> What is needed: All entries below are to be copied precisely as they appear.

> Recorded data:
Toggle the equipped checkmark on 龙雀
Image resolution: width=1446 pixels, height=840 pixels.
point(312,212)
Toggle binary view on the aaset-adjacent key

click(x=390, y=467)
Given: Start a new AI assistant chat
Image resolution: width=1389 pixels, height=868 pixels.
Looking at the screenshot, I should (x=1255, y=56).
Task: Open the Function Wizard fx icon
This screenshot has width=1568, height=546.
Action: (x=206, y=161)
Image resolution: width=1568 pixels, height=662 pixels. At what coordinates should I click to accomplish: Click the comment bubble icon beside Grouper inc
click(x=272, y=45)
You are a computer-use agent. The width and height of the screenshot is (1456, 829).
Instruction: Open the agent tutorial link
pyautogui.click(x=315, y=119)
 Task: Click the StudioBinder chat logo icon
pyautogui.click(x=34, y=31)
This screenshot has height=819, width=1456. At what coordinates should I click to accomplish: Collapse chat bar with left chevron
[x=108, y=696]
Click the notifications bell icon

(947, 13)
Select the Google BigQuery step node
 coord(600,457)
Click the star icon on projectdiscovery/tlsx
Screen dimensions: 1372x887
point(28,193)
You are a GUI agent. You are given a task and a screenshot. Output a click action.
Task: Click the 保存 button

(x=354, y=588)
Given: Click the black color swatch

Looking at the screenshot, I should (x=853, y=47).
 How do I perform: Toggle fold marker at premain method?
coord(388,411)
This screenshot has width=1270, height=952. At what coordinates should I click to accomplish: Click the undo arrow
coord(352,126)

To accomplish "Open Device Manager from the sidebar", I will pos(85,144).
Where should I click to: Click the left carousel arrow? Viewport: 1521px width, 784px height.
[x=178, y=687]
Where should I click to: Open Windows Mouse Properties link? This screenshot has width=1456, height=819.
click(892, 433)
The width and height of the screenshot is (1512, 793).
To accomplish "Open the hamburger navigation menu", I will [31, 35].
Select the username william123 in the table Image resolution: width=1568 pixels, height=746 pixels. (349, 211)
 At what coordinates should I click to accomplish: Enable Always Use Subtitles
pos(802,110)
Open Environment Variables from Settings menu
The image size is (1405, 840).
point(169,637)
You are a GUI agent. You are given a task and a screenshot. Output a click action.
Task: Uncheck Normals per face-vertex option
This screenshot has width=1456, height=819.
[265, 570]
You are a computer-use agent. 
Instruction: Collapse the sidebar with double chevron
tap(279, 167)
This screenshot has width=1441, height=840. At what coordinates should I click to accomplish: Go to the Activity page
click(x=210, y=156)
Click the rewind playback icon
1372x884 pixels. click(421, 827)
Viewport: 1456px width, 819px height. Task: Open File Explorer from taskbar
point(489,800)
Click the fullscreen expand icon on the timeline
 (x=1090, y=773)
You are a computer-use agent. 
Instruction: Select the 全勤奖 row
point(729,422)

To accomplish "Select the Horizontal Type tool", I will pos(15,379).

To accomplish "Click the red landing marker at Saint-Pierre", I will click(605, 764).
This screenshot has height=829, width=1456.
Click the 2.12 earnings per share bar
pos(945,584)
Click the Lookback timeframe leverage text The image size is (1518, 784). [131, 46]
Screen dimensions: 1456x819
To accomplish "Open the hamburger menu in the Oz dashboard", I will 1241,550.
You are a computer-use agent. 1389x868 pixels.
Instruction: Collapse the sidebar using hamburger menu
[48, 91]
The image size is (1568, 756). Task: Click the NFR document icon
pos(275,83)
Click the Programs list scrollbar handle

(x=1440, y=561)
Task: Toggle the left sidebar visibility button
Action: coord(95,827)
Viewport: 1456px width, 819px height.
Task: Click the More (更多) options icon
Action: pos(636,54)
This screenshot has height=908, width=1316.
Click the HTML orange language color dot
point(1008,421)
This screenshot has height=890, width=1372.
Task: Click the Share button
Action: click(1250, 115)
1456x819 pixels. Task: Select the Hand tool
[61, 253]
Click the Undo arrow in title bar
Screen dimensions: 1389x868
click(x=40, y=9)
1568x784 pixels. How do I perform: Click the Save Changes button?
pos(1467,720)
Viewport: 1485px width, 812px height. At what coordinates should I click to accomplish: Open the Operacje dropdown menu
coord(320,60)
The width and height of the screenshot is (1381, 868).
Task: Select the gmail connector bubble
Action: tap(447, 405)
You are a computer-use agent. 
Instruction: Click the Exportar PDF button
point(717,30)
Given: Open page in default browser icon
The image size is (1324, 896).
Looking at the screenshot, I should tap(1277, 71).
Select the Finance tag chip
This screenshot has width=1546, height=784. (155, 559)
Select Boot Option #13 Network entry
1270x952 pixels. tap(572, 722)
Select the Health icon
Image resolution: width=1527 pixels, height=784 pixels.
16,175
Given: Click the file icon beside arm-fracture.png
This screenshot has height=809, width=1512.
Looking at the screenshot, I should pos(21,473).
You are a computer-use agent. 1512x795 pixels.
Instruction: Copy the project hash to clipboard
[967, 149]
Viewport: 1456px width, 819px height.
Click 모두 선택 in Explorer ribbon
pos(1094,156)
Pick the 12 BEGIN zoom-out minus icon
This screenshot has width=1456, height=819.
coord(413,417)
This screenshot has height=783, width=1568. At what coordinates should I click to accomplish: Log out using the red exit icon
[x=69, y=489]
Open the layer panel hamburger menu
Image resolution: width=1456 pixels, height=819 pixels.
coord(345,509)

> Response area:
Toggle the equipped checkmark on 龙雀
Image resolution: width=1446 pixels, height=840 pixels.
point(312,212)
Toggle binary view on the aaset-adjacent key

click(x=390, y=467)
Given: Start a new AI assistant chat
Image resolution: width=1389 pixels, height=868 pixels.
Looking at the screenshot, I should (x=1255, y=56).
Task: Open the Function Wizard fx icon
This screenshot has width=1568, height=546.
Action: (x=206, y=161)
Image resolution: width=1568 pixels, height=662 pixels. At what coordinates should I click to accomplish: Click the comment bubble icon beside Grouper inc
click(x=272, y=45)
You are a computer-use agent. The width and height of the screenshot is (1456, 829).
Instruction: Open the agent tutorial link
pyautogui.click(x=315, y=119)
 Task: Click the StudioBinder chat logo icon
pyautogui.click(x=34, y=31)
This screenshot has height=819, width=1456. At what coordinates should I click to accomplish: Collapse chat bar with left chevron
[x=108, y=696]
Click the notifications bell icon

(947, 13)
Select the Google BigQuery step node
 coord(600,457)
Click the star icon on projectdiscovery/tlsx
Screen dimensions: 1372x887
point(28,193)
You are a GUI agent. You are given a task and a screenshot. Output a click action.
Task: Click the 保存 button

(x=354, y=588)
Given: Click the black color swatch

Looking at the screenshot, I should (x=853, y=47).
 How do I perform: Toggle fold marker at premain method?
coord(388,411)
This screenshot has width=1270, height=952. At what coordinates should I click to accomplish: Click the undo arrow
coord(352,126)

To accomplish "Open Device Manager from the sidebar", I will pos(85,144).
Where should I click to: Click the left carousel arrow? Viewport: 1521px width, 784px height.
[x=178, y=687]
Where should I click to: Open Windows Mouse Properties link? This screenshot has width=1456, height=819.
click(892, 433)
The width and height of the screenshot is (1512, 793).
To accomplish "Open the hamburger navigation menu", I will [31, 35].
Select the username william123 in the table Image resolution: width=1568 pixels, height=746 pixels. (349, 211)
 At what coordinates should I click to accomplish: Enable Always Use Subtitles
pos(802,110)
Open Environment Variables from Settings menu
The image size is (1405, 840).
point(169,637)
You are a GUI agent. You are given a task and a screenshot. Output a click action.
Task: Uncheck Normals per face-vertex option
This screenshot has width=1456, height=819.
[265, 570]
You are a computer-use agent. 
Instruction: Collapse the sidebar with double chevron
tap(279, 167)
This screenshot has width=1441, height=840. At what coordinates should I click to accomplish: Go to the Activity page
click(x=210, y=156)
Click the rewind playback icon
1372x884 pixels. click(421, 827)
Viewport: 1456px width, 819px height. Task: Open File Explorer from taskbar
point(489,800)
Click the fullscreen expand icon on the timeline
 (x=1090, y=773)
You are a computer-use agent. 
Instruction: Select the 全勤奖 row
point(729,422)

To accomplish "Select the Horizontal Type tool", I will pos(15,379).

To accomplish "Click the red landing marker at Saint-Pierre", I will click(605, 764).
This screenshot has height=829, width=1456.
Click the 2.12 earnings per share bar
pos(945,584)
Click the Lookback timeframe leverage text The image size is (1518, 784). [131, 46]
Screen dimensions: 1456x819
To accomplish "Open the hamburger menu in the Oz dashboard", I will 1241,550.
You are a computer-use agent. 1389x868 pixels.
Instruction: Collapse the sidebar using hamburger menu
[48, 91]
The image size is (1568, 756). Task: Click the NFR document icon
pos(275,83)
Click the Programs list scrollbar handle

(x=1440, y=561)
Task: Toggle the left sidebar visibility button
Action: coord(95,827)
Viewport: 1456px width, 819px height.
Task: Click the More (更多) options icon
Action: pos(636,54)
This screenshot has height=908, width=1316.
Click the HTML orange language color dot
point(1008,421)
This screenshot has height=890, width=1372.
Task: Click the Share button
Action: click(1250, 115)
1456x819 pixels. Task: Select the Hand tool
[61, 253]
Click the Undo arrow in title bar
Screen dimensions: 1389x868
click(x=40, y=9)
1568x784 pixels. How do I perform: Click the Save Changes button?
pos(1467,720)
Viewport: 1485px width, 812px height. At what coordinates should I click to accomplish: Open the Operacje dropdown menu
coord(320,60)
The width and height of the screenshot is (1381, 868).
Task: Select the gmail connector bubble
Action: tap(447, 405)
You are a computer-use agent. 
Instruction: Click the Exportar PDF button
point(717,30)
Given: Open page in default browser icon
The image size is (1324, 896).
Looking at the screenshot, I should tap(1277, 71).
Select the Finance tag chip
This screenshot has width=1546, height=784. (155, 559)
Select Boot Option #13 Network entry
1270x952 pixels. tap(572, 722)
Select the Health icon
Image resolution: width=1527 pixels, height=784 pixels.
16,175
Given: Click the file icon beside arm-fracture.png
This screenshot has height=809, width=1512.
Looking at the screenshot, I should pos(21,473).
You are a computer-use agent. 1512x795 pixels.
Instruction: Copy the project hash to clipboard
[967, 149]
Viewport: 1456px width, 819px height.
Click 모두 선택 in Explorer ribbon
pos(1094,156)
Pick the 12 BEGIN zoom-out minus icon
This screenshot has width=1456, height=819.
coord(413,417)
This screenshot has height=783, width=1568. At what coordinates should I click to accomplish: Log out using the red exit icon
[x=69, y=489]
Open the layer panel hamburger menu
Image resolution: width=1456 pixels, height=819 pixels.
coord(345,509)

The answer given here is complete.